Dienstag, 12. August 2014
183 - Eine kleine Wunde
Am Wochenende habe ich angefangen die Pflaumen (oder sind es doch eher dunkle Mirabellen, ich weiß es nicht so genau) zu verarbeiten. Die Steine (oder sagt man in dem Fall Kerne?) saßen aber noch recht fest darin. Und da ich den Garten ja erst seit einem Jahr habe, bin ich küchentechnisch noch nicht auf so eine Aktion vorbereitet. Also habe ich die Steine mit der Hand rausgepult. Nach einiger Zeit stellte ich fest, mit der rechten Hand komme ich nicht weiter. Ich hatte mir die Haut unterm Daumennagel aufgerissen. Also bin ich auf die linke umgestiegen. Aber auch da hing irgendwann ein Hautfetzten, diesmal vom Zeigefinger, herab. Somit mussten die letzten Steine dann umständlich mit dem Löffel ausgepult werden.

Die Verletzung am Zeigefinger ist gar nicht so schlimm, scheint einfach nur eine Schicht Haut verloren gegangen zu sein. Aber die Wunde unter dem Daumennagel ist fies. Ich spüre sie ständig und bei allen möglichen und unmöglichen Gelegenheiten stoße ich mit der Spitze des Daumens irgendwo an. Ich frage mich, ob ich auch ohne Wunde immer so trottelig bin und es nur nicht merke. Jetzt merke ich es und zwar ganz schön heftig. Es ist nur eine kleine Wunde, aber der Schmerz ist riesig. Ich komme mir vor wie die Obermemme, aber gut. Ein bisschen Jammern wird ja erlaubt sein.

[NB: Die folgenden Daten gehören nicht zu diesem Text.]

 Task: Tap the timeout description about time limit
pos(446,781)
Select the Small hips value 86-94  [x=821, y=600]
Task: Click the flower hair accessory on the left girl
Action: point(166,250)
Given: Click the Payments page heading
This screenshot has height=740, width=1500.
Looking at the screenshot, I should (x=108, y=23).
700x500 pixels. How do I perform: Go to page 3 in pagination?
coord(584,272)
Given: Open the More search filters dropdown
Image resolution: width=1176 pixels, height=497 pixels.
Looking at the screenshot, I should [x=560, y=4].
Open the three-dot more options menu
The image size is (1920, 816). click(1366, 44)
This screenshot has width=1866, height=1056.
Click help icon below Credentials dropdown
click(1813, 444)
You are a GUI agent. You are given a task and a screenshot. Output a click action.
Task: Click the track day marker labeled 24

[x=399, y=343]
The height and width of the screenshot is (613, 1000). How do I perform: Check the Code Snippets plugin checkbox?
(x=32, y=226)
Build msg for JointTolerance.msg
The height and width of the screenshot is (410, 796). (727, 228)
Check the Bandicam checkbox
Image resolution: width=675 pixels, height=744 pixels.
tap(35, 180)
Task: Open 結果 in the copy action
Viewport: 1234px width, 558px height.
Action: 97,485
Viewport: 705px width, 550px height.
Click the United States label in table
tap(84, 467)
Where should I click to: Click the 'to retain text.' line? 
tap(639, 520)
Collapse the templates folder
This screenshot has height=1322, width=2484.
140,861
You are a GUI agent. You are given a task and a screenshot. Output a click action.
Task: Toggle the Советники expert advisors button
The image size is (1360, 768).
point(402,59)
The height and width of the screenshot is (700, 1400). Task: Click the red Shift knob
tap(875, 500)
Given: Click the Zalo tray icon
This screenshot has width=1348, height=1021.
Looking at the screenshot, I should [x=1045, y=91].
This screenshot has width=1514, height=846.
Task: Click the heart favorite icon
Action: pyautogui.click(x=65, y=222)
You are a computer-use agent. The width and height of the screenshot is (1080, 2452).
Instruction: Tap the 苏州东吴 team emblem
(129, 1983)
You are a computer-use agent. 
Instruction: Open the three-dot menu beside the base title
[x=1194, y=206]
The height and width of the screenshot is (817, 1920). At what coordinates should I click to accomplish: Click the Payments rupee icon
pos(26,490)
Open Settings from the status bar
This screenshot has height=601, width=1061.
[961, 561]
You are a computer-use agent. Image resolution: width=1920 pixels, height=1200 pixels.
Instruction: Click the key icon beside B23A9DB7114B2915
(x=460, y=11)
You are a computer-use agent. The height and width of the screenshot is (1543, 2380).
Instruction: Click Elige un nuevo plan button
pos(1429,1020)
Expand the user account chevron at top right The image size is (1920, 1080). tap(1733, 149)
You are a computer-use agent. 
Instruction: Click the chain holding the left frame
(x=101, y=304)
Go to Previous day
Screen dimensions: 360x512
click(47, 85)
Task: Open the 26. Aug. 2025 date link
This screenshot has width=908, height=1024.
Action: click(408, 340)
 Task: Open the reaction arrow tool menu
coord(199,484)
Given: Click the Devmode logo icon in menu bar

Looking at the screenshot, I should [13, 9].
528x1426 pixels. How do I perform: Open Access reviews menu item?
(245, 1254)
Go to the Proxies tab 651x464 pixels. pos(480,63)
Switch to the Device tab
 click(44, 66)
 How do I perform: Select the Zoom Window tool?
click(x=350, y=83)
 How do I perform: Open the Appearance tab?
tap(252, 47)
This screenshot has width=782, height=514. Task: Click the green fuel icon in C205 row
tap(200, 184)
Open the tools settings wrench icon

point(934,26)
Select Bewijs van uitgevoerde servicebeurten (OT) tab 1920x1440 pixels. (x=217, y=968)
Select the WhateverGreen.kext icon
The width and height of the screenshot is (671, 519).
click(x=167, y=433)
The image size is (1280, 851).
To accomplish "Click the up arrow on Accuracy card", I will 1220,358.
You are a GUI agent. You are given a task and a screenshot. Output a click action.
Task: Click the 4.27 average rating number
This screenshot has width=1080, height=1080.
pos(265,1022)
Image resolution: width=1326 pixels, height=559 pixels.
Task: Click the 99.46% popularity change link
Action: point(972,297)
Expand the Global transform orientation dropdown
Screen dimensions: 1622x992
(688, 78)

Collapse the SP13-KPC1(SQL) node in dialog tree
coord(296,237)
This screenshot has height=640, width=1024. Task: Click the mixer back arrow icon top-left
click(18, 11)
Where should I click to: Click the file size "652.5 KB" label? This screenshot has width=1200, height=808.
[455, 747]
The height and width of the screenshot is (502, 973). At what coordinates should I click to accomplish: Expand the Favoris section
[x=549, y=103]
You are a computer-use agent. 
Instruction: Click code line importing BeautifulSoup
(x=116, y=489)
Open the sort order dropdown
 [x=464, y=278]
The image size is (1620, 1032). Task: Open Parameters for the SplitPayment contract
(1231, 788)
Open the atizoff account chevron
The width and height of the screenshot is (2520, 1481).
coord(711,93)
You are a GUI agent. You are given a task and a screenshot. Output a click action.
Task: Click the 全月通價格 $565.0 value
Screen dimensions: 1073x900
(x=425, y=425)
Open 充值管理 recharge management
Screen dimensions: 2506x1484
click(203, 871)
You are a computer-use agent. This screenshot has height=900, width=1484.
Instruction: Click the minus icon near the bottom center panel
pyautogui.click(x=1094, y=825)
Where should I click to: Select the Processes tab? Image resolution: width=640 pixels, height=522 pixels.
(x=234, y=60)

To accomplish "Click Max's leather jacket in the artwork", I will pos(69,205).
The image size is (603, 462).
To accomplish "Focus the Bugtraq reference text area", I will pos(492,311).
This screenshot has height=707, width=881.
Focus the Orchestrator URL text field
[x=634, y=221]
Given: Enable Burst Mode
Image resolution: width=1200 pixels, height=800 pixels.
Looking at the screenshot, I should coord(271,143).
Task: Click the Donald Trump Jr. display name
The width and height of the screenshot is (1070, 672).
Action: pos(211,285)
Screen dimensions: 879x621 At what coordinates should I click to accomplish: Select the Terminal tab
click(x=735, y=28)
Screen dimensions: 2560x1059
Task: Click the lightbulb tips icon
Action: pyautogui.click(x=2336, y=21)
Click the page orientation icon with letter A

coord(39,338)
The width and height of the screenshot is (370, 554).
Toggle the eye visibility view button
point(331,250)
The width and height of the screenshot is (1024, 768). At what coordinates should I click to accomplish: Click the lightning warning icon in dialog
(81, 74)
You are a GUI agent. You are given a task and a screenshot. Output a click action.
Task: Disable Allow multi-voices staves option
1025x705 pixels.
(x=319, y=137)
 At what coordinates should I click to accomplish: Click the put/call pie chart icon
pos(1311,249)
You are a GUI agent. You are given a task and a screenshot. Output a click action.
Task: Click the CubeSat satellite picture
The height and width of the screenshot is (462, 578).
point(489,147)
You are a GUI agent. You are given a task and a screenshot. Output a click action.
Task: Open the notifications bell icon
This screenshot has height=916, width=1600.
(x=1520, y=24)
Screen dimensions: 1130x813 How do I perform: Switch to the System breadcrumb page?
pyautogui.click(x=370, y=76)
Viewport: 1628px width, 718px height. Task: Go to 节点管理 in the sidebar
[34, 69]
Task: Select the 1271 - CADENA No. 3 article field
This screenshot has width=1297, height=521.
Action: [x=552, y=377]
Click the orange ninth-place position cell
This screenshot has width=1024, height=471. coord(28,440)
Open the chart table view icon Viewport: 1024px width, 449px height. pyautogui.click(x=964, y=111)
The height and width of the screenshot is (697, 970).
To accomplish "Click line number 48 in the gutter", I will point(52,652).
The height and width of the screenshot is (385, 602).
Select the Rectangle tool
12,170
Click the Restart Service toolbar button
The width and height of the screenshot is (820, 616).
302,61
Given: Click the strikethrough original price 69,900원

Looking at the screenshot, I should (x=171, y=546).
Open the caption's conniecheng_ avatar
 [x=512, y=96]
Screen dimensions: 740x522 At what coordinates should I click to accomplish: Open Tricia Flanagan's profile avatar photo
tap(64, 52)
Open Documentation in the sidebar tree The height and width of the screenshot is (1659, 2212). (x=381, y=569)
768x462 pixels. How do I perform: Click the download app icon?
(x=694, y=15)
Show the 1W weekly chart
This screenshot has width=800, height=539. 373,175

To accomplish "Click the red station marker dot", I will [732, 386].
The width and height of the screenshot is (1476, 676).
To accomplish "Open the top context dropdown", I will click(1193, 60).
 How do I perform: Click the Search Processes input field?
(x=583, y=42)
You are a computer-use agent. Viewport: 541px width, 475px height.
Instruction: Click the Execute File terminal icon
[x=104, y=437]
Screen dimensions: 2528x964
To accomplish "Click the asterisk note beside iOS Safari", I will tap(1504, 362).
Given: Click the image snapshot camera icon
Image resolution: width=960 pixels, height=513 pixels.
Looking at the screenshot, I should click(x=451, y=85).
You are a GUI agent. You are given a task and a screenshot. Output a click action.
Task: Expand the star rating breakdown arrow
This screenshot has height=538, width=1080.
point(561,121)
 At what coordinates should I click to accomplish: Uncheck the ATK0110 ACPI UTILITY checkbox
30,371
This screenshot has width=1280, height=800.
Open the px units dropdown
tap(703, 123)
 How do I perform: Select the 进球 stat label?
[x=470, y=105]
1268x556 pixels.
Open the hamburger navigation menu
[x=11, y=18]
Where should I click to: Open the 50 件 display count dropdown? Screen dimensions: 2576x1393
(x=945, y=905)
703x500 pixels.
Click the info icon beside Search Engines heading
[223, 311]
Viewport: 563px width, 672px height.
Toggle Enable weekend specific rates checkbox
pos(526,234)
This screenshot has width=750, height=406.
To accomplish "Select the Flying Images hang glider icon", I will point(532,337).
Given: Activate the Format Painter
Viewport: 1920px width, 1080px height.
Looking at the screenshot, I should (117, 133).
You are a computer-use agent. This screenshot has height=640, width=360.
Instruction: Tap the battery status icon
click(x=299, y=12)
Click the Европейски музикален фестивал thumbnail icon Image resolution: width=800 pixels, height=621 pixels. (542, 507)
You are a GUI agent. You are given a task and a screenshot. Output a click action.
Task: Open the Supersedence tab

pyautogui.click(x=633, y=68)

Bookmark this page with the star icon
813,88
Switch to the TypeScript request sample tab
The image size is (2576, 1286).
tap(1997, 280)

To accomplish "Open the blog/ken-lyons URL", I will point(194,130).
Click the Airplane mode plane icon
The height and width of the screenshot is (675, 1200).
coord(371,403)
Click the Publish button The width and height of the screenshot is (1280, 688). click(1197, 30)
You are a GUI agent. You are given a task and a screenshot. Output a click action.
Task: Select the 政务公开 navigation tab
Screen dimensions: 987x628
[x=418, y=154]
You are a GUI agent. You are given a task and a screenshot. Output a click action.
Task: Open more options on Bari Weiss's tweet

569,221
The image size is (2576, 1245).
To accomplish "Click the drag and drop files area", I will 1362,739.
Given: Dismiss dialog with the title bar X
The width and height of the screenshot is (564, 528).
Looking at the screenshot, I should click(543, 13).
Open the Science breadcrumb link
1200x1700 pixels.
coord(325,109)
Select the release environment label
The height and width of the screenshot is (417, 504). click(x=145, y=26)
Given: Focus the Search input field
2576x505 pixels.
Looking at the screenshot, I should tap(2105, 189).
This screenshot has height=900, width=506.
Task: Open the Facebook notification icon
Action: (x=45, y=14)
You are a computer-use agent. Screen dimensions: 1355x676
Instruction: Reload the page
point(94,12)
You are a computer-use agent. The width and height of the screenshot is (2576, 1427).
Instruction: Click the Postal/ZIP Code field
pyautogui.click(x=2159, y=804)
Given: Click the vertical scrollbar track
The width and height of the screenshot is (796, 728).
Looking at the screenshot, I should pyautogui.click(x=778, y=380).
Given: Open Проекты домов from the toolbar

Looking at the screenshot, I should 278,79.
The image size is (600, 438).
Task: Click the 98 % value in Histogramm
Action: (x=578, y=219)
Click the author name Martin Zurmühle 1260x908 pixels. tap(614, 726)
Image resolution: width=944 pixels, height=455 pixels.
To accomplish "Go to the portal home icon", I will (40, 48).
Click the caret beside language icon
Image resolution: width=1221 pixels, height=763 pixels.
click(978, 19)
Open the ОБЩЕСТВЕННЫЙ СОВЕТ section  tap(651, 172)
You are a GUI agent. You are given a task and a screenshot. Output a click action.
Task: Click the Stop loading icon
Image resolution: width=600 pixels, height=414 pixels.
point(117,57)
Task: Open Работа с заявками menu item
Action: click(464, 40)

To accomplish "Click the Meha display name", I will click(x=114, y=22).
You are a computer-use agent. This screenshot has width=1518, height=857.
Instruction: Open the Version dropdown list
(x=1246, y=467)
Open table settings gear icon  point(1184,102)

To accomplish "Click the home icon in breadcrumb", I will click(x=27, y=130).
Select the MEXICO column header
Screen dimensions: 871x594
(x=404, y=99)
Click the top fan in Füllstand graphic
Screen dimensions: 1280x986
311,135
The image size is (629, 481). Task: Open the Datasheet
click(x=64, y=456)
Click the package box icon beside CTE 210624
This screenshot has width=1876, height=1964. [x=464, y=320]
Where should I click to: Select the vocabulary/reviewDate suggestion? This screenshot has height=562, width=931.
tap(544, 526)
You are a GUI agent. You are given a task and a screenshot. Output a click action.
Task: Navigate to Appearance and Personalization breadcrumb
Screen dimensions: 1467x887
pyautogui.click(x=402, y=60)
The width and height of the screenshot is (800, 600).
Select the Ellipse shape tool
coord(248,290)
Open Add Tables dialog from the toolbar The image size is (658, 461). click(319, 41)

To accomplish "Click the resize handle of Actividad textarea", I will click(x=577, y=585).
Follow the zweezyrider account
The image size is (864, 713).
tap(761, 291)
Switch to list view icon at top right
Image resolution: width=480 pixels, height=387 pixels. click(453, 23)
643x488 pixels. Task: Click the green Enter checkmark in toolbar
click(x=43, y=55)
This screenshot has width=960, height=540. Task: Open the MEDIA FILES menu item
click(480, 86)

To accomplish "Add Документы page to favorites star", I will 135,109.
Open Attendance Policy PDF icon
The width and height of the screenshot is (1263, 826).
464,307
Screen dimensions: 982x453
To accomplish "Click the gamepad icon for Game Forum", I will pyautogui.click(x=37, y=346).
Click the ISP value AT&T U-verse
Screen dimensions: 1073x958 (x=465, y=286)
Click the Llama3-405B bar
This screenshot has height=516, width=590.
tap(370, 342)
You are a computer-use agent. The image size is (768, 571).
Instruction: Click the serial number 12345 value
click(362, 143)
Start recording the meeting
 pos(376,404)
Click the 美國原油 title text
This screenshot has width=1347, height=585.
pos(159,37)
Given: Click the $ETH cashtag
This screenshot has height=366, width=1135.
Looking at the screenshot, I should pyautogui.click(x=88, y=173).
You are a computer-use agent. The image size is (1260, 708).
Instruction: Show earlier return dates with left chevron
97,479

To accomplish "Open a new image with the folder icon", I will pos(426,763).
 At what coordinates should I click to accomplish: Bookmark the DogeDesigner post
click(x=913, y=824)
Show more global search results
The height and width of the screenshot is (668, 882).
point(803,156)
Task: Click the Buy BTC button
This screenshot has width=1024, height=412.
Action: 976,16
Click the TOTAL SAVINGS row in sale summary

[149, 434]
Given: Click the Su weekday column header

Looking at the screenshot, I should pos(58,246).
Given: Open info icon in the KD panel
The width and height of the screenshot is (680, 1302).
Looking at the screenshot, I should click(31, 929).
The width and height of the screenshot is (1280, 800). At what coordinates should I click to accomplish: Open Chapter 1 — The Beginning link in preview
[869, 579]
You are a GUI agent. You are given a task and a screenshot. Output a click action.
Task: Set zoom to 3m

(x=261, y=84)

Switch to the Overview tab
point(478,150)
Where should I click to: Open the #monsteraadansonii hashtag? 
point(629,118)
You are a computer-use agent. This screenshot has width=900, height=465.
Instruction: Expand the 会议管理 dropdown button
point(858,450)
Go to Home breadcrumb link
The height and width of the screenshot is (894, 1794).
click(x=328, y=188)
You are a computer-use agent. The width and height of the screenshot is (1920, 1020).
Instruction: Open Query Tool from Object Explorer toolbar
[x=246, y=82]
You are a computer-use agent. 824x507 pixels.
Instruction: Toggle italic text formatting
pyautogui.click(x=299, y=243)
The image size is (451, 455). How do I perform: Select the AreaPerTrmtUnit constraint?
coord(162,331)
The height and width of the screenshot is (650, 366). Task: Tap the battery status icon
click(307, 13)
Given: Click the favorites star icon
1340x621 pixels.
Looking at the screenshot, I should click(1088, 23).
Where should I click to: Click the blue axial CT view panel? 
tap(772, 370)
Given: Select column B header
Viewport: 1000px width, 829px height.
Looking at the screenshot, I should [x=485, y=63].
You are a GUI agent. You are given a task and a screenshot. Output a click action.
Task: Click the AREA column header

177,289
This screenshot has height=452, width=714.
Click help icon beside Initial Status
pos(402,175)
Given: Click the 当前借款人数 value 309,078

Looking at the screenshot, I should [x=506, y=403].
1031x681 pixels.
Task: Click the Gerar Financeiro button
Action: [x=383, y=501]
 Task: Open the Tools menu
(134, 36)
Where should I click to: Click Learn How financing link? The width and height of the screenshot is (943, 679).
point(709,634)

Das Opfer hat sich immerhin gelohnt. Die in Wein eingelegten Früchte schmecken total super.



Montag, 11. August 2014
182 - Verantwortung
Ich übernehme eigentlich gerne Verantwortung, habe aber oft auch Angst etwas falsch zu machen oder etwas ganz wichtiges zu vergessen. Da mein Kollege demnächst auf Weltreise geht und ich in der Rangfolge sozusagen nach ihm komme, übernehme ich einige seiner Aufgaben. Dazu gehört auch die Rechnung für den Kunden zu stellen. Eigentlich ganz einfach, man muss nur alle Informationen sammeln und in ein Excel-Sheet füllen. Alles andere wird dann intern durch irgendwelche Prozesse geregelt und raus kommt eine schön formattierte Rechnung.

Jetzt geht es da ja um Geld und nicht gerade um wenig. Und da hab ich dann doch ein bisschen Bammel etwas zu vergessen. Den ersten Teil habe ich aber schon hinter mir und noch ist der Kollege ja da um alles zu kontrollieren. Trotzdem, das ist dann doch eine sehr große Verantwortung, die einem da so plötzlich auf die Schultern sackt. Aber an so Aufgaben wächst man auch. Mal schauen wie groß ich werde.



Montag, 11. August 2014
181 - Fast fertiger Kräuterhügel
Gestern habe ich mich endlich aufgerafft und meine Kästen für den Kräuterhügel fertig gestrichen. Das war gar nicht so einfach, da ich Depp nach dem ersten Anstrich die noch feuchten Bretter direkt auf Zeitungspapier gelegt hatte. Das hatte zur Folge, dass ich gestern erstmal einiges an Zeit mit dem abkratzen der Zeitung verbracht habe. Alles runterbekommen habe ich nicht, jedoch gibt es den Brettern so ein bisschen einen Used-Look, also ok.

Heute Vormittag habe ich das ganze dann fertiggestellt, also fast. Mir ist der Sand ausgegangen und ich habe noch keine Kräuter für die Kästen. Aber auch in leer sehen sie schon gut aus, finde ich zumindst.



Oben auf dem Hügel ist schon alles fertig. Dort stehen die Kräuter, die nicht winterhart oder sogar nur einjährig sind. Salbei habe ich heute aber von meiner Mutter gelernt, wäre sehr winterhart. Soll mir recht sein.



Jetzt hoffe ich nur, dass sich Herr Baehr noch vor Donnerstag erbarmt und mir noch einen Sack Sand im Baumarkt besorgt. Heben kann ich den nicht und Herr Baehr ist von Donnerstag bis Samstag verreist. Dann kann ich während seiner Abwesenheit auch noch die kahlen Stellen mit Sand auffüllen.



Jetzt hoffe ich nur, dass der starke Regen, der hier seit heute Mittag immer wieder runter kommt, nicht schon alles weggewaschen hat. Sozusagen ein erster Härtetest.